Omicidio Castiglione a Strongoli, la Corte d’Assise di Catanzaro assolve Salvatore Giglio
L’indagine della Dda scattata nell’agosto del 2023 aveva portato all’arresto di tre persone. Giglio era ritenuto il mandante dell’agguato maturato nell’ambito di una faida interna ai clan
Dopo circa tre ore di camera di consiglio, la Corte d’Assise di Catanzaro (presidente Cosenza, a latere Stranges) ha assolto Salvatore Giglio, accusato dell’omicidio di Giuseppe Castiglione. La vicenda trae origine dall’operazione del 30 agosto 2023, condotta dalla direzione distrettuale antimafia di Catanzaro.
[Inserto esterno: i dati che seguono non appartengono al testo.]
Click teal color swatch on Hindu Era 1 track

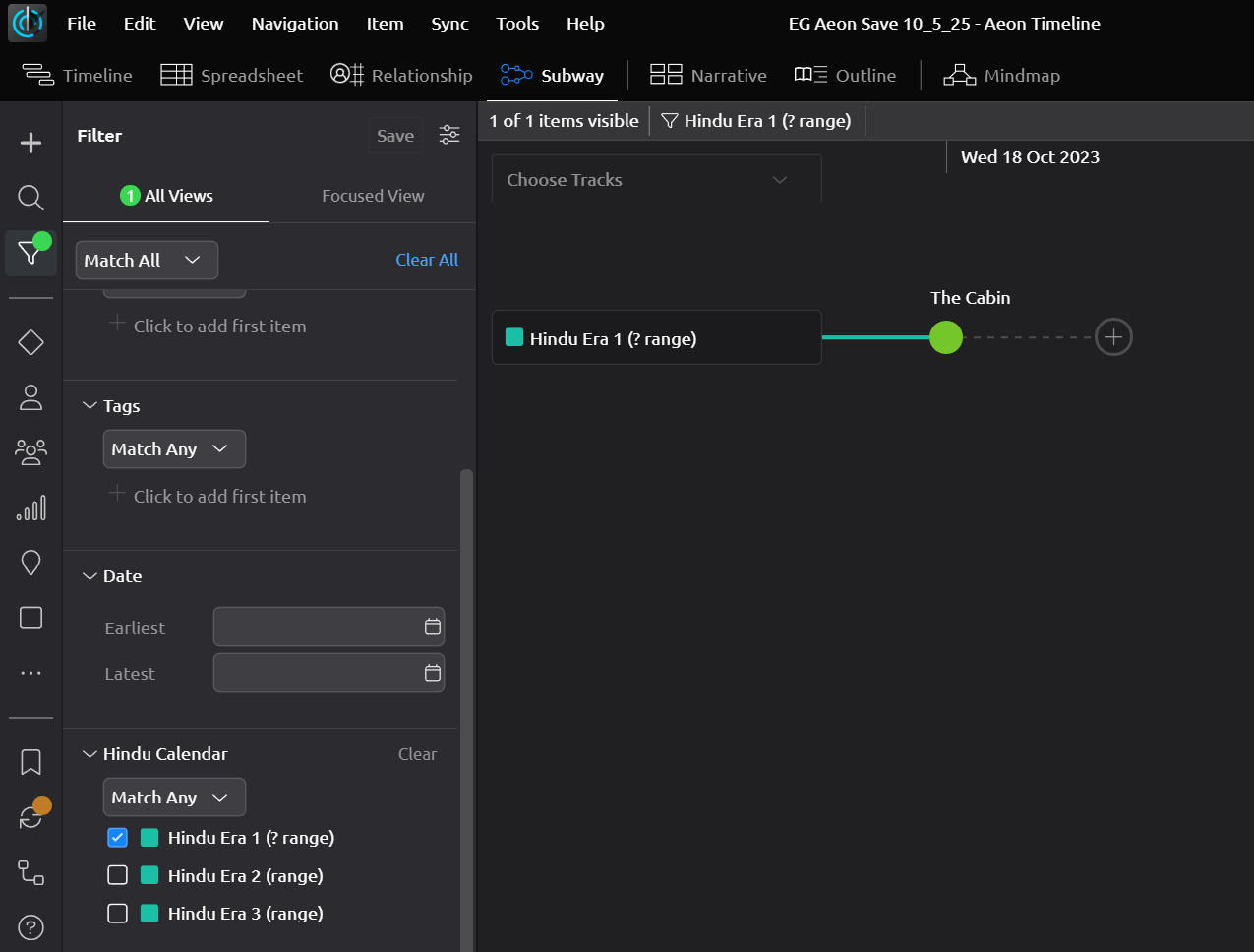pyautogui.click(x=514, y=338)
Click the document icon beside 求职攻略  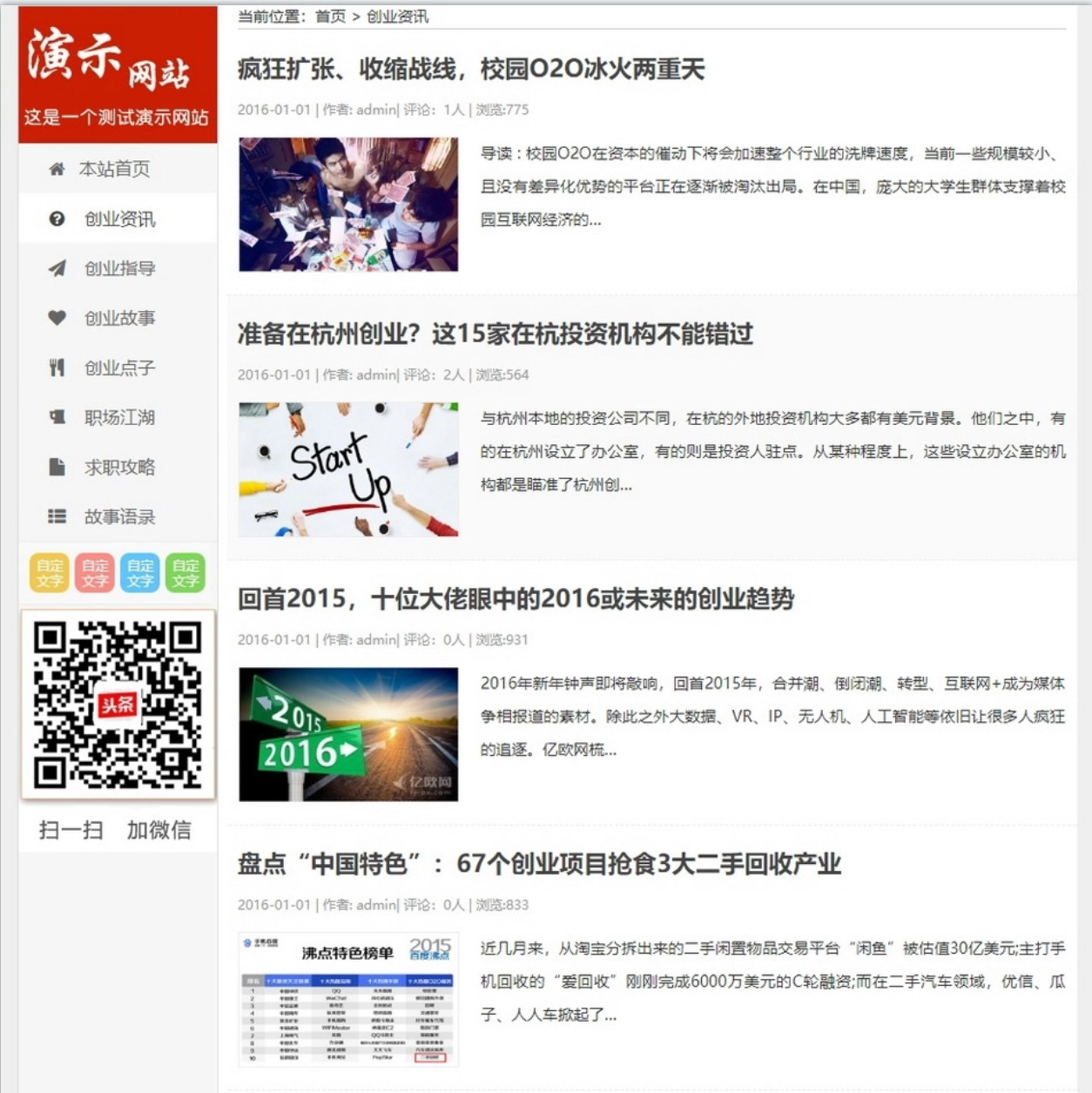pos(57,467)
Ad oltre vent’anni dall’omicidio era stato disposto l’arresto di tre persone ritenute responsabili dell’omicidio avvenuto il 29 gennaio 2000 a Strongoli, maturato nell’ambito di una faida interna alla cosca. Secondo l’ipotesi accusatoria, Salvatore Giglio avrebbe avuto il ruolo di mandante, mentre altri soggetti avrebbero materialmente eseguito l’agguato, attirando la vittima in una trappola e uccidendola con un colpo di pistola, per poi occultarne il corpo.
Le indagini, riaperte dopo oltre vent’anni, si fondavano in larga parte sulle dichiarazioni di collaboratori di giustizia. All’esito di un dibattimento protrattosi per quasi due anni, caratterizzato da un serrato confronto tra accusa e difesa, la Corte ha tuttavia escluso la responsabilità dell’imputato, pronunciando sentenza di assoluzione.
Soddisfazione è stata espressa dai difensori di fiducia, avvocato Giuseppe Bruno del Foro di Paola e avvocato Luca Cianferoni del Foro di Roma, i quali hanno evidenziato come il compendio probatorio si sia rivelato insufficiente a sostenere l’impianto accusatorio, consentendo di dimostrare in modo chiaro l’estraneità ai fatti del proprio assistito.
All’esito della decisione, Salvatore Giglio è stato immediatamente scarcerato, restando tuttavia da espiare un residuo di pena relativo ad altra condanna definitiva.